Problem
I have to do a pairwise compare of a couple of text files. They have the following format:
id_1|errorcode_1|m|data_1_1|data_1_2|...|data_1_m
id_2|errorcode_2|m|data_2_1|data_2_2|...|data_2_m
.
.
.
id_n|errorcode_n|m|data_n_1|data_n_2|...|data_n_m
The columns are ordered, but the rows can be in an arbitrary order. And there are always a couple of data-fields that have to be ignored.
This is my method that I call twice (switching the target and source array). It takes around 20 minutes to execute with two files where n = 16000 and m = 100.
private static string[] GetDifferences( IEnumerable<string> source
, IEnumerable<string> target
, IEnumerable<int> ignoredIndices)
{
var uniqueInSource = new List<string>();
foreach (var sourceLine in source)
{
var found = false;
var sourceSplit = sourceLine.Split('|').ToList();
// filter out malformed lines
if (sourceSplit.Count > 2 && !int.TryParse(sourceSplit[2], out _))
{
continue;
}
foreach (var index in ignoredIndices)
{
sourceSplit.RemoveAt(index + 3);
}
foreach (var targetLine in source)
{
var targetSplit = targetLine.Split('|').ToList();
if (targetSplit.Count > 2 && !int.TryParse(targetSplit[2], out _))
{
continue;
}
foreach (var index in ignoredIndices)
{
targetSplit.RemoveAt(index + 3);
}
if (targetSplit.SequenceEqual(sourceSplit))
{
found = true;
break;
}
}
if (!found)
{
uniqueInSource.Add(string.Join("|", sourceLine));
}
}
return uniqueInSource.ToArray();
}
I feel that my approach might be too naive since I think it’s somewhere around O(m*n2).
Solution
Your method is currently doing three things at a time and repeating the same logic multiple times:
- parsing logs-1 (parsing a line)
- parsing logs-2 (parsing a line again with the exact same code)
- comparing both logs
It would be much easier to optimize and use it if you refactored it into specialized structures/methods.
You put the first two cases into the static factory method Parse
. It’ll encapsulate the parsing part so you have implemented it only once.
Then you need to encapsulate the equality. You do this by implementing the IEquatable<LogLine>
interface. You should do this very carefuly because both the Equals
and GetHashCode
methods are important for the performance.
This new class can now be very easily tested for: equality, parsing and performance.

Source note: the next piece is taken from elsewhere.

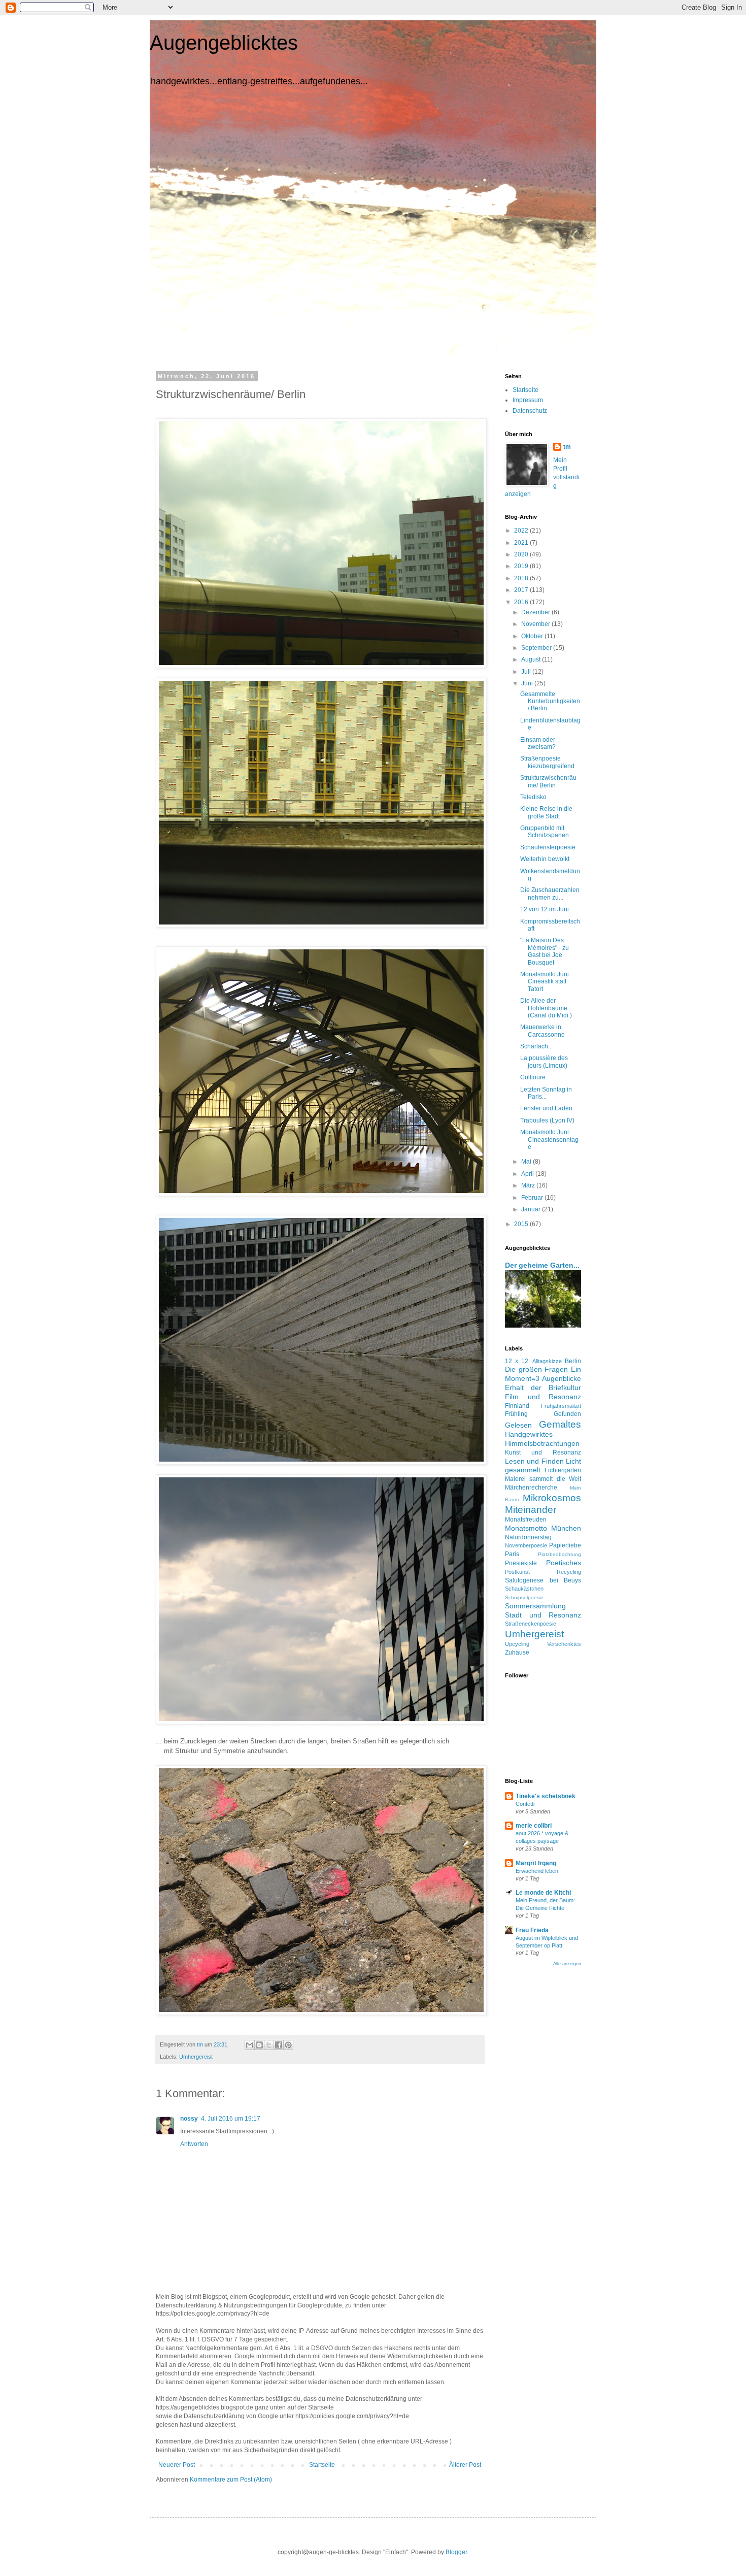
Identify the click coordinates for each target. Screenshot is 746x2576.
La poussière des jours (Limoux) (544, 1061)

public class LogLine : IEquatable<LogLine>
{
public string Errorcode { get; set; }
public string[] Data { get; set; }
// add other properties...
public static LogLine Parse(string log, IEnumerable<int> ignoreColumns)
{
// implement parsing
}
public bool Equals(LogLine other)
{
// implement log equality
}
public override bool Equals(object obj)
{
return base.Equals(obj as LogLine);
}
public override int GetHashCode()
{
// implement log hash-code
}
}
And that’s it because you now have a very LINQ-friendly class that you can use like this where you can parse all lines with a simple Select
:
// dummies
var logs1 = Enumerable.Empty<string>();
var logs2 = Enumerable.Empty<string>();
var ignoreColumns = Enumerable.Empty<int>();
var logLines1 = logs1.Select(l => LogLine.Parse(l, ignoreColumns));
var logLines2 = logs2.Select(l => LogLine.Parse(l, ignoreColumns));
And you can compare them however you like with Except
or Intersect
or use GroupBy
or Distinct
or whatever you want. If you use more then a single extension should call .ToList()
after each parsing so that you don’t parse them multiple times.